Thanks very much everyone...I just went out to where my Outback is stored between trips (inlaws, as my driveway is steep) and replaced the fuse in the back...and voila I have music...if it wasn't for my Outback friends I may not have music for awhile...or until I replaced the stereo.

We'll be traveling again on the 19th...and I'll do all the preparations you have mentioned to make sure I get hot water...because those military showers you talked about don't bother me however they don't excite my three girls.

Much appreciated...

Cheers

Chuck


----------



## Chuck&Geri (Jun 11, 2009)

We had a short trip last weekend and I replaced the pressure reducer that you add to the hose before connecting it to the side of the Outback for potable water...and this worked very well...it seemed that the water taps had much better flow with significantly reduced air in the water...the former reducer must have been faulty. Funny thing...as I have 3 of these...the original was plastic and worked well with a previous RV and then I purchased a more expensive brass model and this is the one that gave me the problems. We now have plenty of hot water to shower in...as the former reducer must have been adding significant air to the hot water tank thus reducing the volume of water.

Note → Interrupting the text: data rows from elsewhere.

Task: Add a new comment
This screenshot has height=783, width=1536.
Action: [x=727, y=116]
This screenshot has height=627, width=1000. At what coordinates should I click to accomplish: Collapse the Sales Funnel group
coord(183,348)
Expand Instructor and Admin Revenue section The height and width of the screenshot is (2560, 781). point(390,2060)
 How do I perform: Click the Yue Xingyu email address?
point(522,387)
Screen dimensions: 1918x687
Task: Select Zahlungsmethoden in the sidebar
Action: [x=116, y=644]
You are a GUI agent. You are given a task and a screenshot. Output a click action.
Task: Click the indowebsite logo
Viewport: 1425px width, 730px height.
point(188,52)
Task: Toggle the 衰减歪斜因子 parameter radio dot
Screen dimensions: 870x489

I hooked up the plastic reducer...opened the hose valve and opened the taps inside as well as opened the valve on the outside of the hot water heater until the air was released and voila...we hat sufficient hot water all week-end. We did use the gas and electric together as well...so there are 3 happy girls on our trips now.

As for the oven...we still cannot get it to stay lit...I held the long lighter on the pilot for 3 minutes or more to heat it significantly...then once lit we left it for 5 minutes before lighting the oven, however it still only stayed lit for a few minutes before shutting off. Can anyone tell me the distance the thermocouple should be from the pilot light...there seems to be a metal object a couple inches long and palallel to the pilot light and just above the pilot light...how large should this gap be? Is this the thermocouple?

Chuck


----------



## egregg57 (Feb 13, 2006)

Chuck&Geri said:


> We had a short trip last weekend and I replaced the pressure reducer that you add to the hose before connecting it to the side of the Outback for potable water...and this worked very well...it seemed that the water taps had much better flow with significantly reduced air in the water...the former reducer must have been faulty. Funny thing...as I have 3 of these...the original was plastic and worked well with a previous RV and then I purchased a more expensive brass model and this is the one that gave me the problems. We now have plenty of hot water to shower in...as the former reducer must have been adding significant air to the hot water tank thus reducing the volume of water.
> 
> I hooked up the plastic reducer...opened the hose valve and opened the taps inside as well as opened the valve on the outside of the hot water heater until the air was released and voila...we hat sufficient hot water all week-end. We did use the gas and electric together as well...so there are 3 happy girls on our trips now.
> 
> ...


 The pilot light can be problematic. We have had issues with it before, but always it has been to ensure there is sufficient gas in the line and that the thermocouple has warmed suffieciently to allow the continued flow of gas.

With an Aim-A Flame, light the pilot, and keep the knob pushed in. Usually for 30 seconds or so. release the knob and ensure the pilot is still lit. If you are having difficulty keeping the pilot lit in this manner, run the burners for a moment and then try the pilot. once the pilot is lit, immediately set the oven to 300-400 degrees and see that the burner lights. Carefully rotate the knob to the pilot position and recheck the pilot after 1 minute. It should remain lit.

The thermocouple, I believe, is about 3/4 of an inch directly over the Pilot light. Ensure that it is not recessed behind the flame. It may need to be adjusted if in fact the tip of the flame does not rise in the direction of the tip of the thermocouple. The thermocouple SHOULD be in the proper position to begin with.

hope this helps.

Eric


----------



## Nathan (Jan 2, 2007)

Sounds like the pilot needs to be adjusted to be stronger, or the thermocouple moved closer. Our gas fireplace (at home) had this problem where it would run on pilot, but when you turned the main falme on, after a couple minuted it would go out. It was because with the main burner on, the gas flow to the pilot was reduced. In that case, I could increase the pilot with a little set screw to correct the situation. Perhaps the ovens have the same ability?


----------



## Chuck&Geri (Jun 11, 2009)

Thanks very much Eric and Nathan...I'll look at this to correct it...much apprecieted.


----------